Struktur perekonomian Kaltara menurut lapangan usaha tahun 2022 masih didominasi oleh empat lapangan usaha utama, yaitu pertambangan dan penggalian 36,42 persen, pertanian, kehutanan dan perikanan 14,06 persen, perdagangan besar-eceran, reparasi mobil dan sepeda motor 11,11 persen, serta konstruksi 10,82 persen. “Peranan keempat lapangan usaha tersebut dalam perekonomian Kaltara mencapai 72,42 persen,” tuturnya.
Sedangkan PDRB menurut pengeluaran. Ekonomi Kaltara sampai dengan tahun 2022 mengalami pertumbuhan sebesar 5,34 persen. Pertumbuhan terjadi pada hampir semua komponen PDRB pengeluaran, kecuali komponen pengeluaran konsumsi pemerintah yang mengalami kontraksi pertumbuhan 1,23 persen.

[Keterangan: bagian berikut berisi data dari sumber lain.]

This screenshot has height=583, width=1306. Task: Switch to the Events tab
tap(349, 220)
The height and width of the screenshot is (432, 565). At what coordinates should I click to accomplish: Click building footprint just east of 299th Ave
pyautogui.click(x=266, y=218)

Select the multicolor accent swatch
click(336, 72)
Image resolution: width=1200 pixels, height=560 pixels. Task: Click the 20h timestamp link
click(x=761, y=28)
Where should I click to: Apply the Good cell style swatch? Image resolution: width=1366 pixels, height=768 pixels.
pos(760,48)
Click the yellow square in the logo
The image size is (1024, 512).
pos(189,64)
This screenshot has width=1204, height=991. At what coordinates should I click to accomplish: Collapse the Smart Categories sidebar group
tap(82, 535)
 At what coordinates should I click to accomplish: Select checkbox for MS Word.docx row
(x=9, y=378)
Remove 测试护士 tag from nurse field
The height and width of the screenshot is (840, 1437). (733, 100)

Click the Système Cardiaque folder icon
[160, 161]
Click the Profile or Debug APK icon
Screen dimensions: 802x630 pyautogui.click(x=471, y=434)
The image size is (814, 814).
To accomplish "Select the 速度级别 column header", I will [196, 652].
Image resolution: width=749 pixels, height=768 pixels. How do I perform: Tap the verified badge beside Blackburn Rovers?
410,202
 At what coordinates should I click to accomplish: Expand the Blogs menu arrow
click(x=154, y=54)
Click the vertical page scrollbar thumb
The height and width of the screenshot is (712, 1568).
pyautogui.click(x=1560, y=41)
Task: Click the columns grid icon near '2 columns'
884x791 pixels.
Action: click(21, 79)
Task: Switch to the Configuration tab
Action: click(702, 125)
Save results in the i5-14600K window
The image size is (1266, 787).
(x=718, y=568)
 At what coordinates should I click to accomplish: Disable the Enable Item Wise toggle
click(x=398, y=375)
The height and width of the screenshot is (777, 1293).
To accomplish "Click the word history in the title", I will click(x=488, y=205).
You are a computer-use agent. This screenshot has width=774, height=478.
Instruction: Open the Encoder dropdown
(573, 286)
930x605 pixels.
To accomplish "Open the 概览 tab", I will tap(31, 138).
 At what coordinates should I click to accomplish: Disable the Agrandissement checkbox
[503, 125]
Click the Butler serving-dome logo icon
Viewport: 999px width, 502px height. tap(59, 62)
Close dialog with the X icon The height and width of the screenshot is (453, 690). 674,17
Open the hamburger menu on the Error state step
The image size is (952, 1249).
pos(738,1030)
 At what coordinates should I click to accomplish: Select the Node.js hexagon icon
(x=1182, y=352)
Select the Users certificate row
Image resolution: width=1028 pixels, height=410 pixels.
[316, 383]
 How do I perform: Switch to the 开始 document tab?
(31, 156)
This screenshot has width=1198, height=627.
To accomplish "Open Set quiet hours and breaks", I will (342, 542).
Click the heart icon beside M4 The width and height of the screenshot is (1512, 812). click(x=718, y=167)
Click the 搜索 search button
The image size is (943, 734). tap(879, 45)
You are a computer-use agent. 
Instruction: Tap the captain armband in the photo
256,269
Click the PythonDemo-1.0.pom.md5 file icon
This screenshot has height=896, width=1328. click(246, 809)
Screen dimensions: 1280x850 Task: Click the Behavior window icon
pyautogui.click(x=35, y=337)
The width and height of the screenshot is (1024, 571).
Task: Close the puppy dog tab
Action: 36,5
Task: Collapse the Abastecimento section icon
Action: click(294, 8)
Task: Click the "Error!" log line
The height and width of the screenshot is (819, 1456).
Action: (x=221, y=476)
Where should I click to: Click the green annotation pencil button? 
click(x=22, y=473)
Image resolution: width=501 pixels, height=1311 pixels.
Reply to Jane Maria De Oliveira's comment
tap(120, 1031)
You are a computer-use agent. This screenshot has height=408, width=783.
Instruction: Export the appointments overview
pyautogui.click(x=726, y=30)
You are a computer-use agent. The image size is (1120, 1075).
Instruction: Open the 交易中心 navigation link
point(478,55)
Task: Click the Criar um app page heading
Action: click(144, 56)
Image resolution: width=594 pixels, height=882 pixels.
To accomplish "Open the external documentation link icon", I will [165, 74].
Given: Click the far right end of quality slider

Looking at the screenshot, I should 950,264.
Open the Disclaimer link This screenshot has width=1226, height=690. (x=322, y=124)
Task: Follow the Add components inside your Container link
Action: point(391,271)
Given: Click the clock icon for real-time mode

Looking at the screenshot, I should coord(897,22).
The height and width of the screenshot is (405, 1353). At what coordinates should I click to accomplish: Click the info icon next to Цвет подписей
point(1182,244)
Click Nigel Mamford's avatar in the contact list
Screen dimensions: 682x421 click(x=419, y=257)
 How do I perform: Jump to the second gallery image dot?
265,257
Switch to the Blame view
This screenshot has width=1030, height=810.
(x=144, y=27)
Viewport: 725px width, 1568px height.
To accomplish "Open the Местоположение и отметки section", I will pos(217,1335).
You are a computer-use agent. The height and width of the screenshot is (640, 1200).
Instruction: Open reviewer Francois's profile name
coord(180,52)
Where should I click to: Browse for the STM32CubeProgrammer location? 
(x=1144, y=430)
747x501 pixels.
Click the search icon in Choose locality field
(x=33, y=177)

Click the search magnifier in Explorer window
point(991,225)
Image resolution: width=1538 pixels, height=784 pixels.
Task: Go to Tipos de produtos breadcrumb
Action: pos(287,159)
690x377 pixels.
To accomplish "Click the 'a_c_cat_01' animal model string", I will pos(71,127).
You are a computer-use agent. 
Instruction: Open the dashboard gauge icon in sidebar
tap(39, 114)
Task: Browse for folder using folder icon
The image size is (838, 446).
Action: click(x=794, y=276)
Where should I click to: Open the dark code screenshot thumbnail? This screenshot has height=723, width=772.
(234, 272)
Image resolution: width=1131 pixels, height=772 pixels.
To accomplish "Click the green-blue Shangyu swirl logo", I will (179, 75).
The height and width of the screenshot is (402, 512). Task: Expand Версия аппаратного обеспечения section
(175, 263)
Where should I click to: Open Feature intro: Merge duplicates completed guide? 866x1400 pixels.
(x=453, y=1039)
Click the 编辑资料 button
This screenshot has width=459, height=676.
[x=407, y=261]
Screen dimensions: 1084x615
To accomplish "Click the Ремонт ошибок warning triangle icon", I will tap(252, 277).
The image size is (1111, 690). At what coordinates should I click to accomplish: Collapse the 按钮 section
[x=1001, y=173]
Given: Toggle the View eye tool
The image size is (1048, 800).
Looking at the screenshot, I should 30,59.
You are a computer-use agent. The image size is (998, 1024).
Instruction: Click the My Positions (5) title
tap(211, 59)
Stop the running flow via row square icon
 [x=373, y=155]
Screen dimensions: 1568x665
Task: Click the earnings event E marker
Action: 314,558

Adapun pertumbuhan tertinggi terjadi pada komponen ekspor barang dan jasa 6,56 persen, kemudian diikuti komponen pengeluaran konsumsi lembaga nonprofit rumah tangga 4,72 persen, komponen pengeluaran konsumsi rumah tangga 4,46 persen dan komponen pembentukan modal tetap bruto 2,37 persen. (*)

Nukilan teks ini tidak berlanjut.